A heavier duty recoil spring and extractor would show if that was the case.

After looking at the brass and pistol more I think this could be my problem. The smashed up brass are the only ones with marks on the heads from the ejector. Maybe if I tried giving it a really weak grip on the last round... A slow mo camera would be great.
 
Last edited:
Yep, I can see that matching up to the damage. So the slide is holding the brass in and slamming it forward instead of ejecting it. I hadn't even considered that being a possibility. Bad ejector? If it's only happening on the last round, I'd guess the round in the mag is popping the brass out of the ejector when it the slide goes forward or it's starting to move the spent brass enough as it passes backwards to work correctly. Take the obstruction out and you have that ^ happening.
 
I'd say look at the extractor/ejector and how far back the slide needs to go for it to work as well as the ejector spring tension. If it's supposed to be like the 1911 its just tight enough to hold the brass, but not so tight it HOLDS the brass.

I also wonder if the slide is short stroking and never bringing the brass far enough back to function correctly.

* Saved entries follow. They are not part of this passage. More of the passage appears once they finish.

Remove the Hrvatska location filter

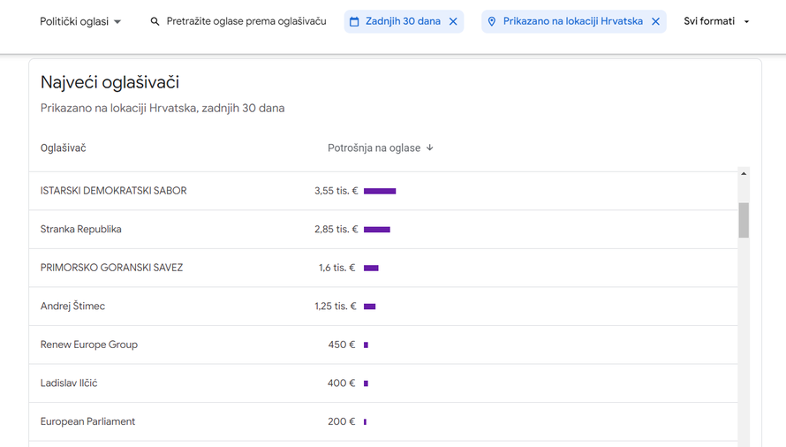click(655, 21)
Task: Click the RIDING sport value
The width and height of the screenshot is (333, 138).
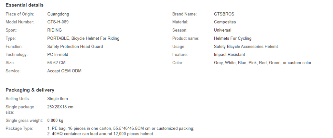Action: click(x=54, y=30)
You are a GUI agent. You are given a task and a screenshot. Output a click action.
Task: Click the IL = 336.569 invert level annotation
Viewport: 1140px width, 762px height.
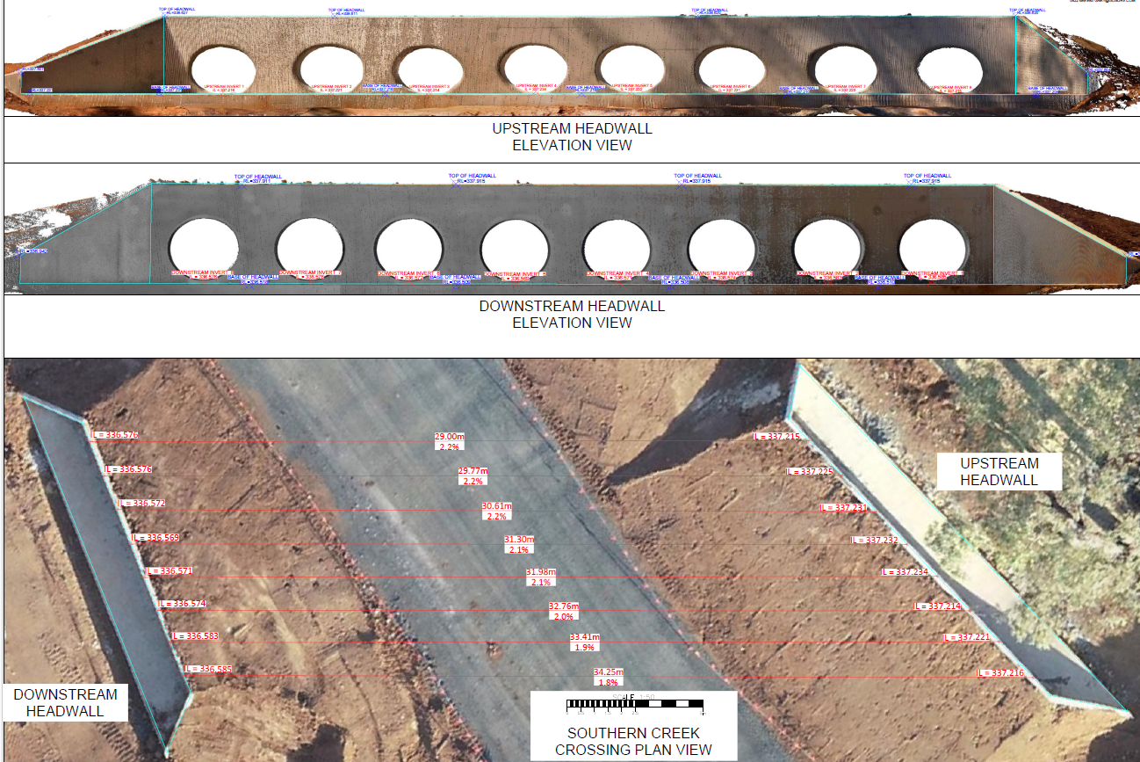(155, 537)
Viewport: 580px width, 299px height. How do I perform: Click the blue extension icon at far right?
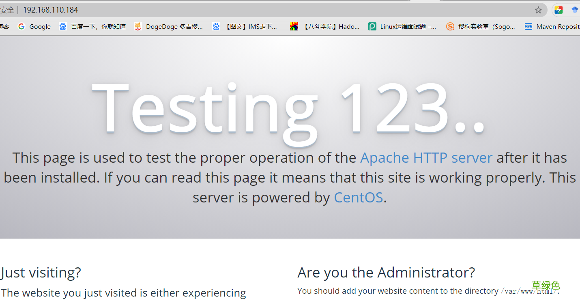pyautogui.click(x=575, y=10)
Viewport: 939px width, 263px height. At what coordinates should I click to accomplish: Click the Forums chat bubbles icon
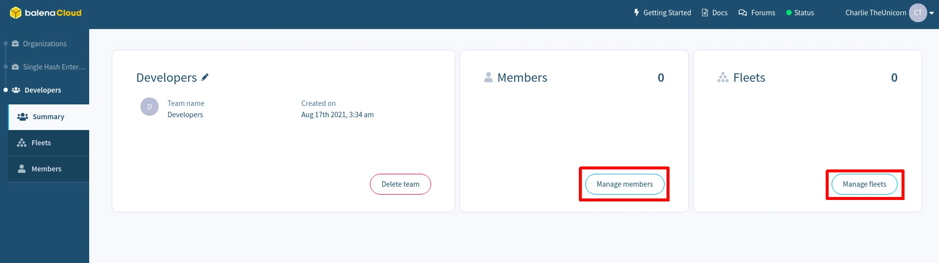pyautogui.click(x=742, y=13)
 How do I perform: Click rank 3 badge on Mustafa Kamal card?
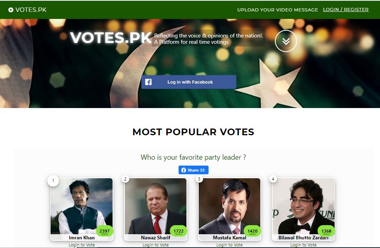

There would still be the mystery of that happening AND the slide locking back though as it seems one or the other should happen but not both at the same time..
 
I got some brass and decided to reload some of my first 460 Rowland ammo. Turns out the factory Underwood ammo was loaded to COAL of 1.240 and I have my handloads loaded to 1.275. This might help the rounds moving around in the magazine so much.